#### WHAT IS NEEDED
Transcribe the passage of the article on Philadelphia's proposed safe injection sites between "Safe-injection sites, also" and "supplies, like needles.", inclusive.

Though Seattle has already set aside a budget for safe injection sites, Philadelphia city officials announced Tuesday that it is pushing to become the first U.S. city to open supervised drug-injection sites to combat its rampant opioid overdose epidemic.
Safe-injection sites, also called safe-consumption sites, are centers where people can shoot up illicit drugs under the supervision of medical professionals who are able to administer an overdose antidote if necessary. Additionally, the centers provide access to addiction rehabilitation services and clean medical supplies, like needles.
Dr. Thomas Farley, the city's health commissioner, said the primary purpose of the sites would be to encourage drug users to seek treatment for their addictions.
"No one here condones or supports illegal drug use in any way," Farley said, according to CBS News. "We want people saddled with drug addiction to get help." Farley further added that "these sites serve as sites to bring people into drug treatment. We don't see this as simply a site for supervised injection."
The details of the proposed sites – including locations, timeline and framework for overseeing the program – are as yet unclear, and Farley said the city's hope in putting forth the idea is that they will attract the right people and organizations to make the proposal a reality.
"Part of what we're doing here today is publicizing this interest in the hopes that there are funders who will appear who care about saving lives and see this as an opportunity to do so," he said.
Philadelphia currently has the highest opioid death rate of any large U.S. city, with more than 1,200 people fatally overdosing in 2017, one-third more than in 2016.
The proposed centers are being met with swift criticism. "There is no safe way to inject heroin, fentanyl and carfnentanyl," Pennsylvania Attorney General Josh Shapiro said in a statement. "These are dangerous drugs with devastating consequences." He added that the program isn't "an effective path to treatment."
Other officials seemed more uncertain about how establishing such centers would affect their respective departments and duties.
Philadelphia Police Commissioner Richard Ross told CBS News that he was initially "completely, totally adamant against" the idea of safe injection sites, but tried to keep an open mind about the possibilities, especially after connecting with his counterpart in Vancouver, Canada, where there are two sites.
"There's a lot of lives being lost and that is something that, in the world of public safety, we certainly cannot just throw our hands up and say, 'That's not my problem,'" he said.
At present, no U.S. city has established a safe injection site, though Seattle has set aside $1.3 million to create one there. Both Canada and Europe have had safe injection sites, some cities for more than 10 years.

#### LISTED ENTRIES
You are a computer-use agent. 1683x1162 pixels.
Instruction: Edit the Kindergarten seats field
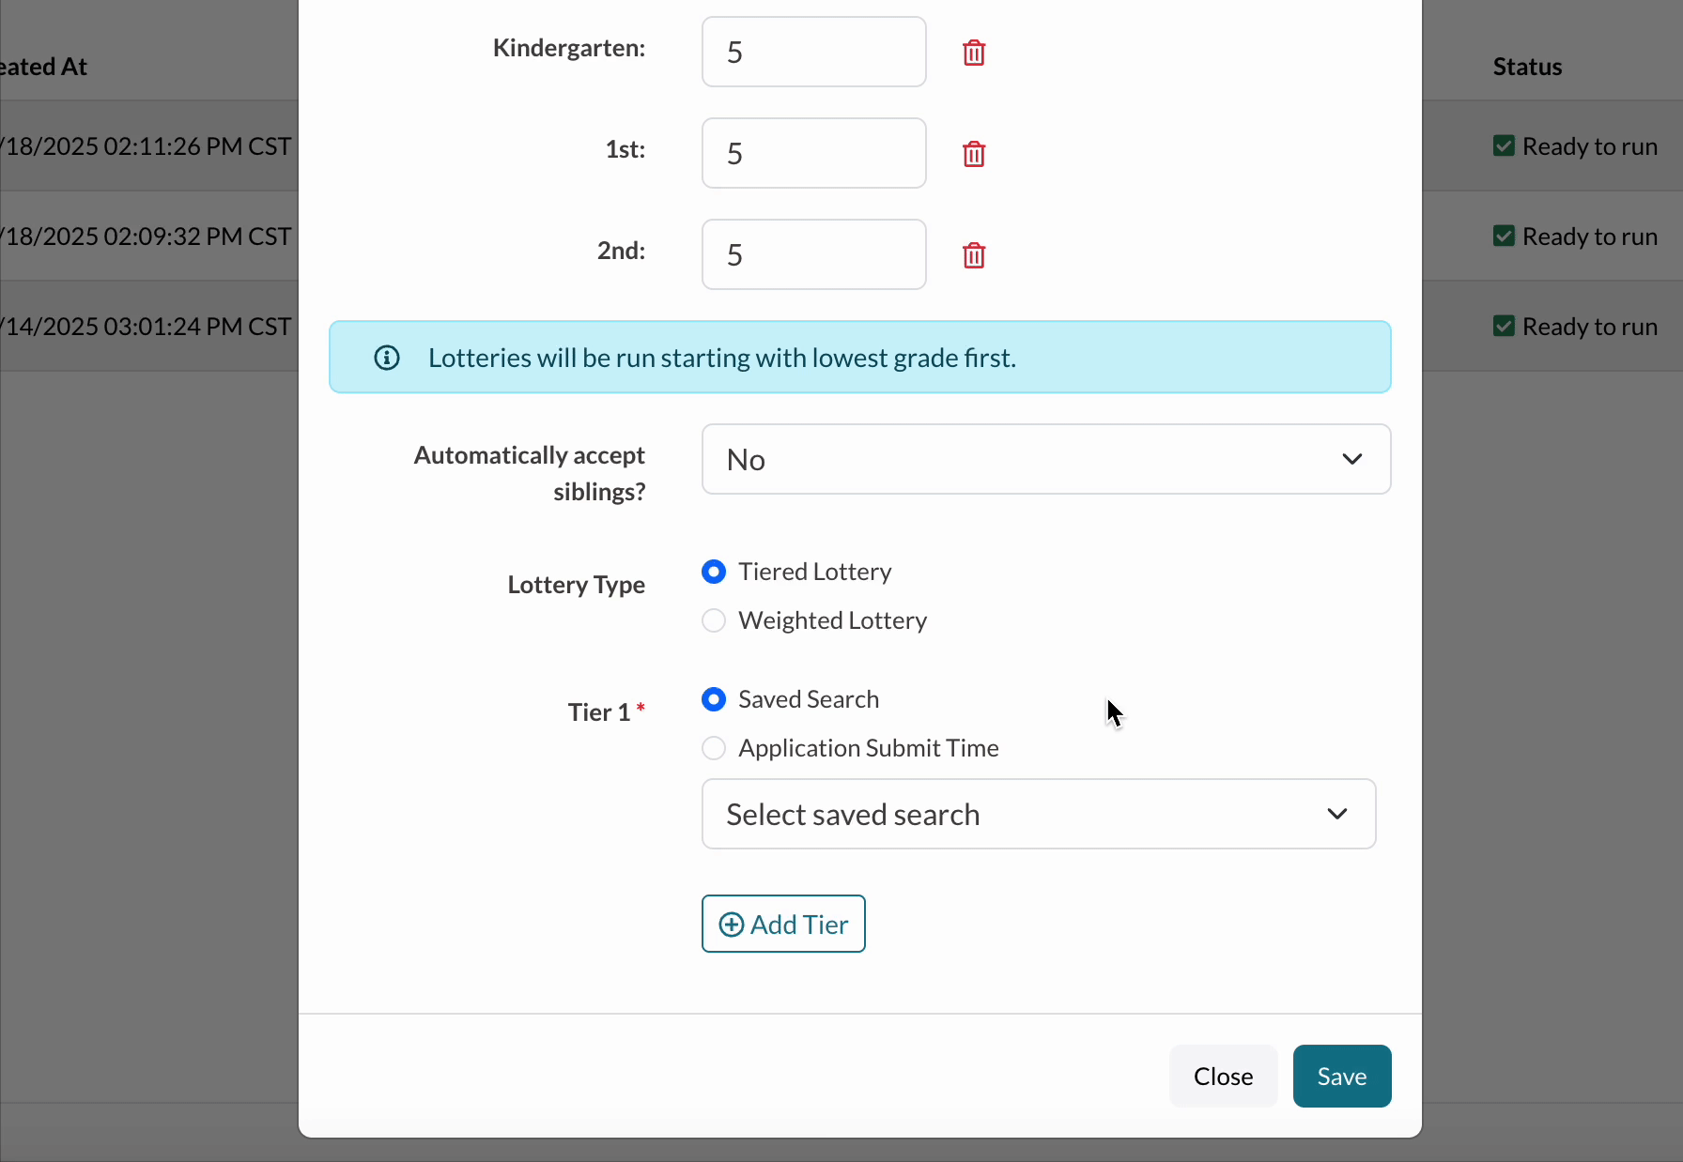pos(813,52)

---

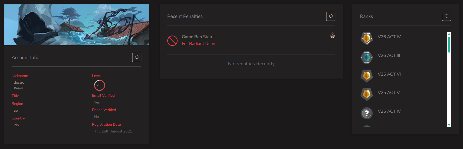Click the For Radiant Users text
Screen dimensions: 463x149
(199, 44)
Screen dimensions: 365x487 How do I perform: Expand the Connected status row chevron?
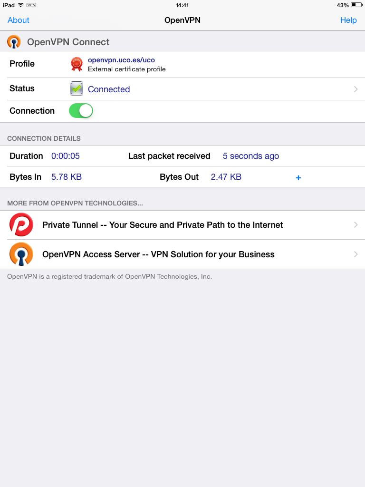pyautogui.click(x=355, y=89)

#### RESULT OF THIS EXERCISE
Safe-injection sites, also called safe-consumption sites, are centers where people can shoot up illicit drugs under the supervision of medical professionals who are able to administer an overdose antidote if necessary. Additionally, the centers provide access to addiction rehabilitation services and clean medical supplies, like needles.